All bindings expose a unified `chat()` function:

| Language | Usage |
| -------- | ----- |
| Rust | `DefaultClient::new(config).chat(messages, options).await` |
| Python | `LlmClient(api_key=...).chat(messages, config)` |
| Node.js | `new LlmClient({ apiKey }).chat(messages, config)` |
| Go | `client.Chat(ctx, messages, config)` |
| Java | `client.chat(messages, configJson)` |
| Ruby | `LiterLlm::LlmClient.new(api_key, config).chat(messages)` |
| Elixir | `LiterLlm.chat(messages, config)` |
| PHP | `LiterLlm\LlmClient::new($apiKey)->chat($messages, $config)` |
| C# | `new LlmClient(apiKey).ChatAsync(messages, config)` |
| WASM | `new LlmClient({ apiKey }).chat(messages, config)` |
| C FFI | `liter_llm_chat(client, messages_json, config_json)` |

## Language READMEs

| Language | README | Binding |
| -------- | ------ | ------- |
| Python | [packages/python](packages/python/README.md) | PyO3 |
| TypeScript / Node.js | [crates/liter-llm-node](crates/liter-llm-node/README.md) | NAPI-RS |
| Go | [packages/go](packages/go/README.md) | cgo |
| Java | [packages/java](packages/java/README.md) | Panama FFI |
| Ruby | [packages/ruby](packages/ruby/README.md) | Magnus |
| Elixir | [packages/elixir](packages/elixir/README.md) | Rustler NIF |
| PHP | [packages/php](packages/php/README.md) | ext-php-rs |
| .NET (C#) | [packages/csharp](packages/csharp/README.md) | P/Invoke |
| WebAssembly | [crates/liter-llm-wasm](crates/liter-llm-wasm/README.md) | wasm-bindgen |
| C/C++ (FFI) | [crates/liter-llm-ffi](crates/liter-llm-ffi) | C ABI |

## Part of kreuzberg.dev

liter-llm is built by the [kreuzberg.dev](https://kreuzberg.dev) team -- the same people behind [Kreuzberg](https://github.com/kreuzberg-dev/kreuzberg) (document extraction for 91+ formats), [tree-sitter-language-pack](https://github.com/kreuzberg-dev/tree-sitter-language-pack) (multilingual parsing), and [html-to-markdown](https://github.com/kreuzberg-dev/html-to-markdown).

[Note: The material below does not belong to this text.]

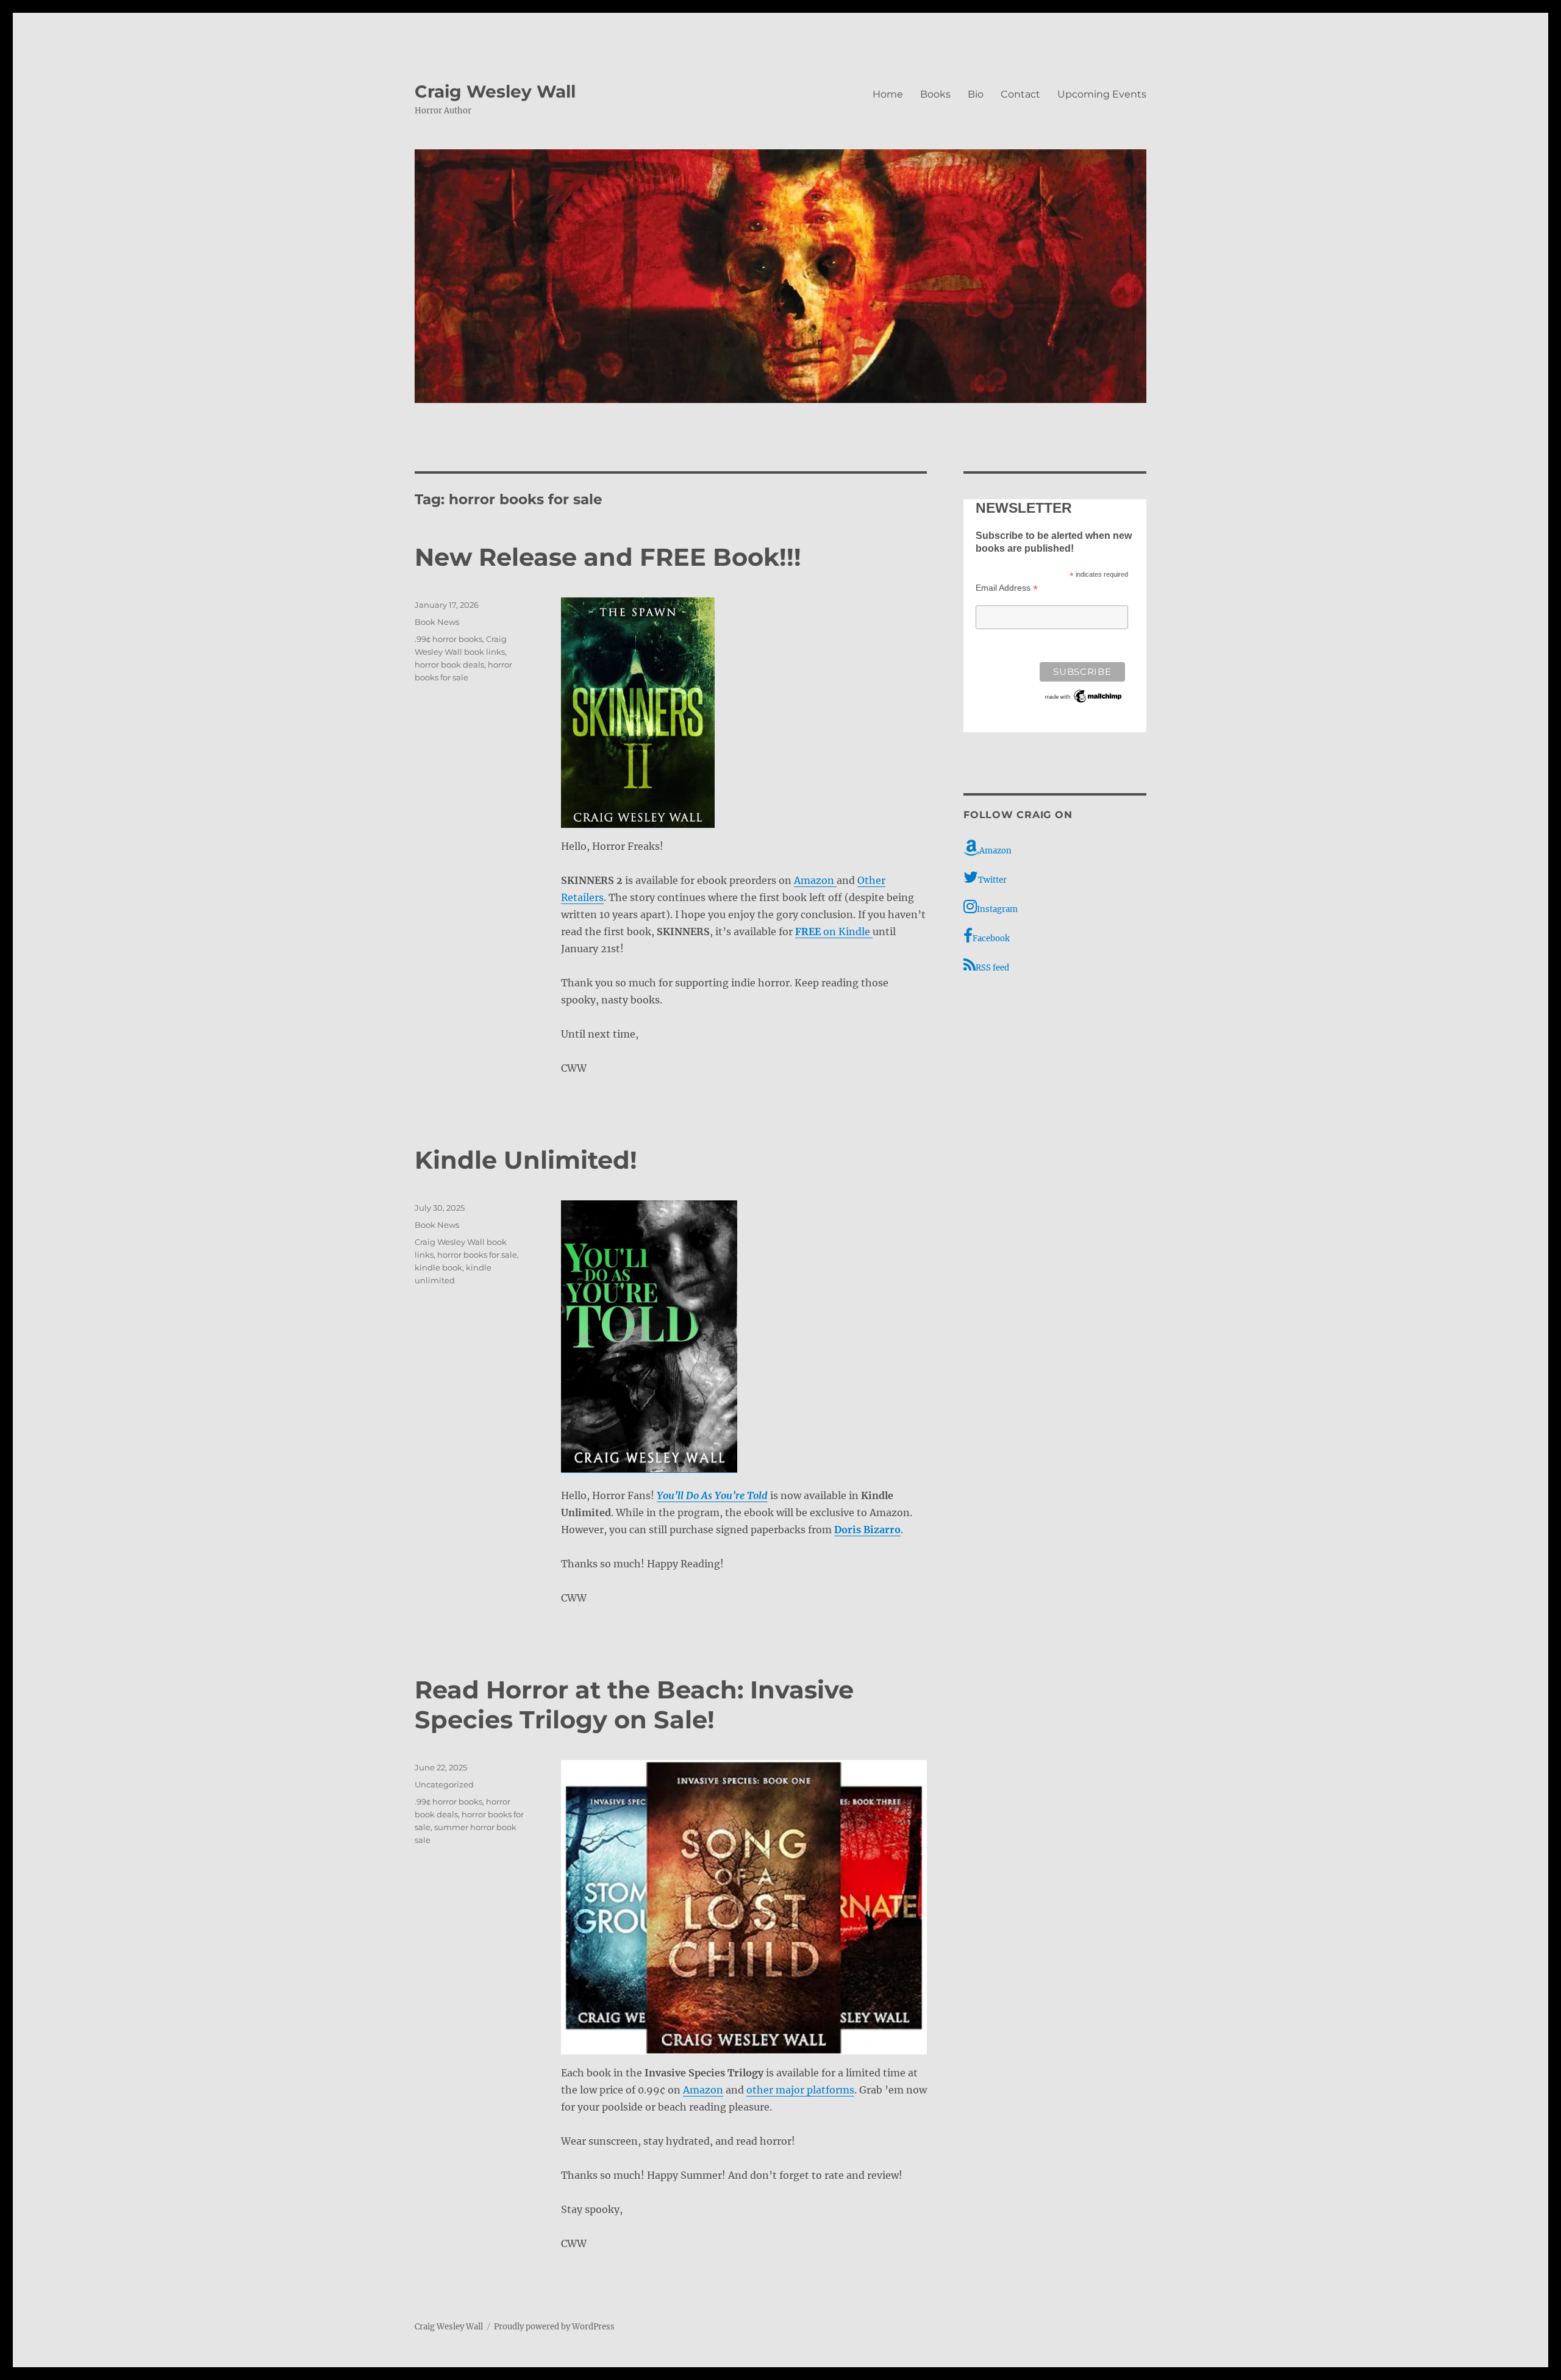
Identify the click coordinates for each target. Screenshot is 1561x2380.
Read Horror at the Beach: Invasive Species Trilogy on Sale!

All our libraries share the same Rust-core, polyglot-bindings architecture. Visit [kreuzberg.dev](https://kreuzberg.dev) or find us on [GitHub](https://github.com/kreuzberg-dev).

## Contributing

Contributions are welcome! See [CONTRIBUTING.md](CONTRIBUTING.md) for guidelines.

Join our [Discord community](https://discord.gg/xt9WY3GnKR) for questions and discussion.

## License

MIT -- see [LICENSE](LICENSE) for details.